*** Opening of Record set ***
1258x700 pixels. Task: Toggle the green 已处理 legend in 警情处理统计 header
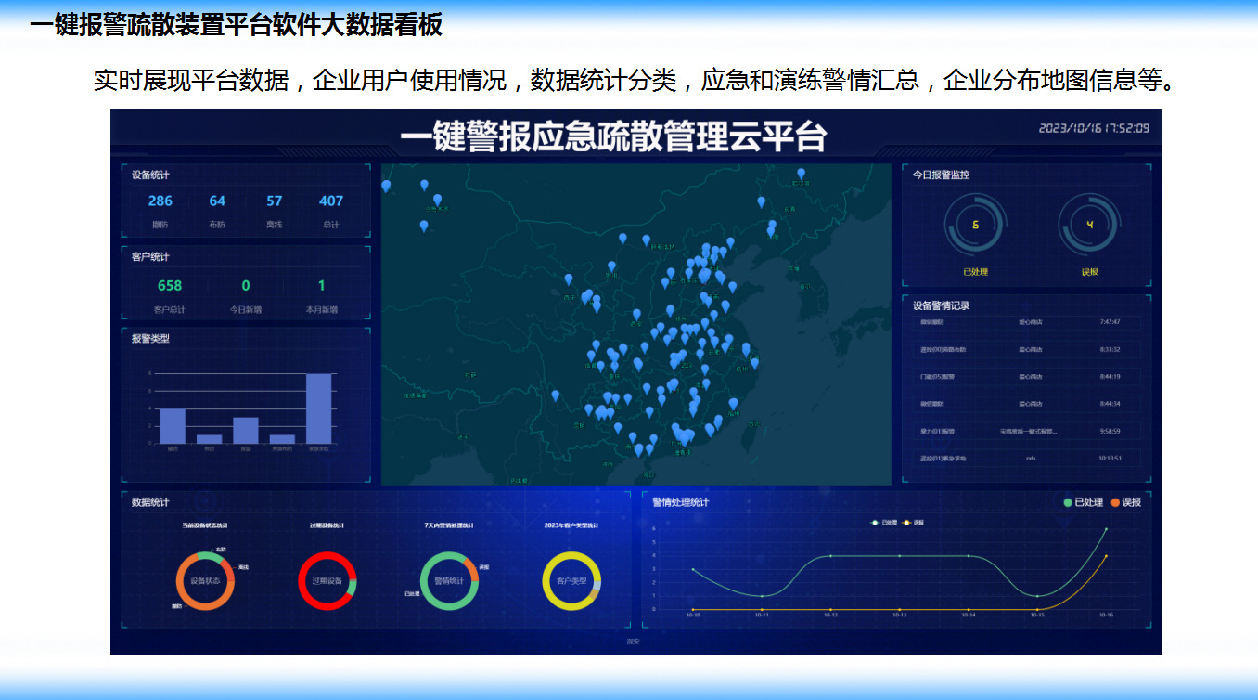pyautogui.click(x=1083, y=502)
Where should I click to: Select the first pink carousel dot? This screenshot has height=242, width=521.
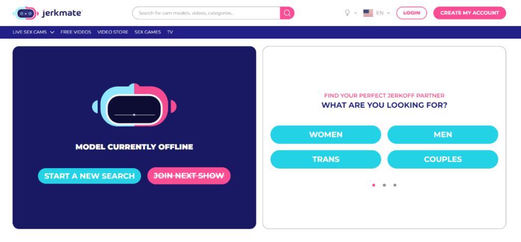tap(373, 185)
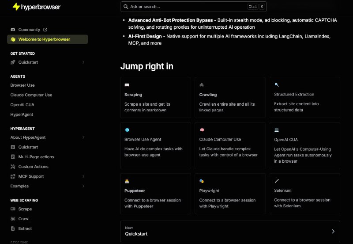Screen dimensions: 353x244
Task: Open the Playwright card
Action: (230, 193)
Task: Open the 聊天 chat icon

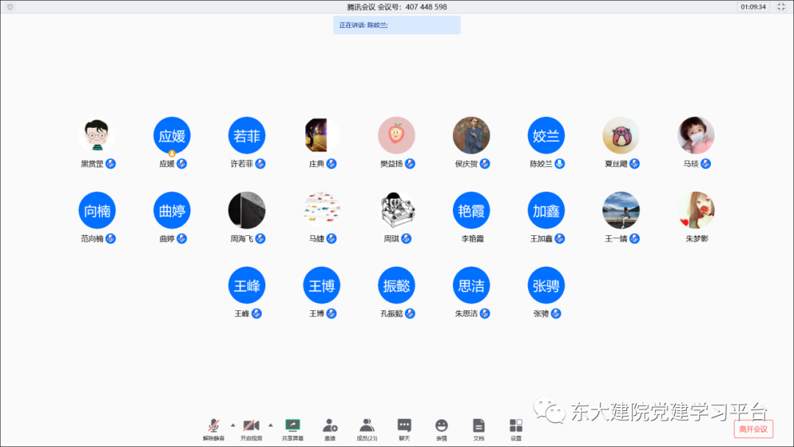Action: pyautogui.click(x=404, y=426)
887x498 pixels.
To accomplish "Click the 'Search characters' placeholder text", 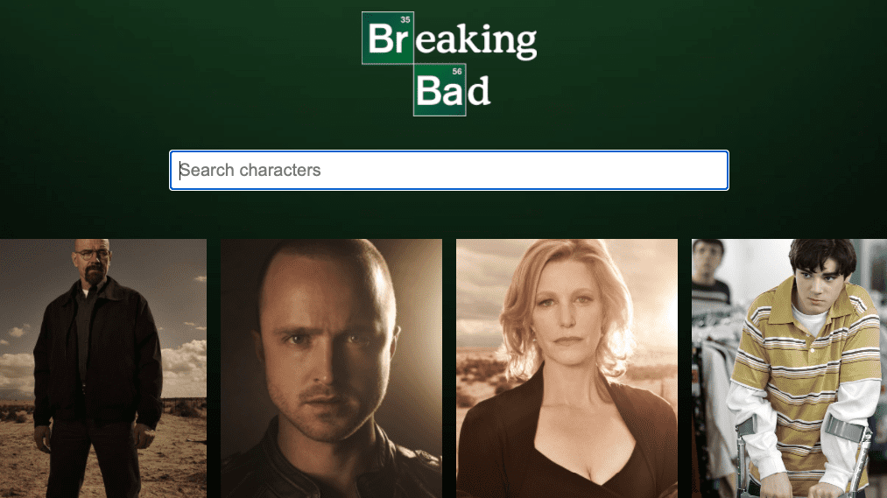I will 250,170.

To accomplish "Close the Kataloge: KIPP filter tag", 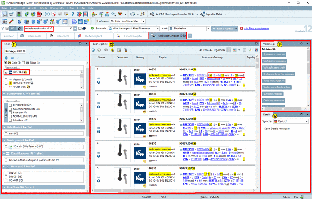I will 24,51.
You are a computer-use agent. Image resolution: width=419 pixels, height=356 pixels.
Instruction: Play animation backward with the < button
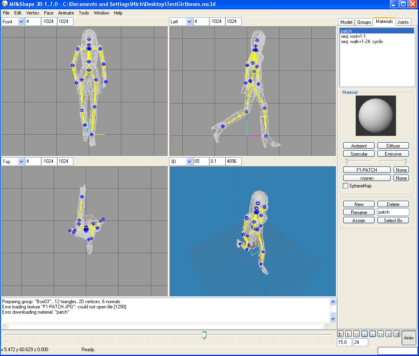pyautogui.click(x=365, y=334)
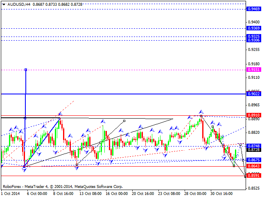Click the thick blue horizontal line at 0.9022
Image resolution: width=262 pixels, height=197 pixels.
pyautogui.click(x=123, y=94)
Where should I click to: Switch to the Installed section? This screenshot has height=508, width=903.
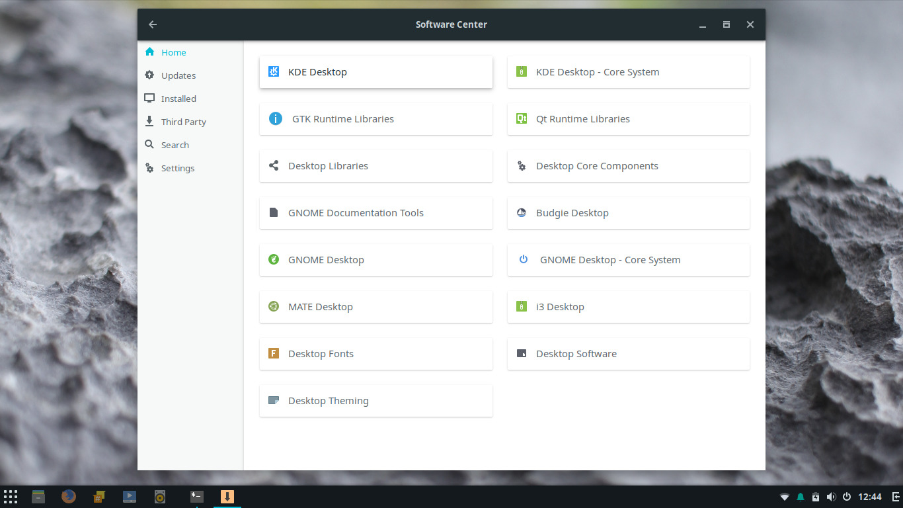(178, 98)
*** Close of Record set ***
* **About this exercise**
Every line from the one containing "Where should I click to: Switch" through the end of the entries above is to be copied exactly; pictures are to be left out.

* **Answer space**
Where should I click to: Switch to the Installed section? This screenshot has height=508, width=903.
(178, 98)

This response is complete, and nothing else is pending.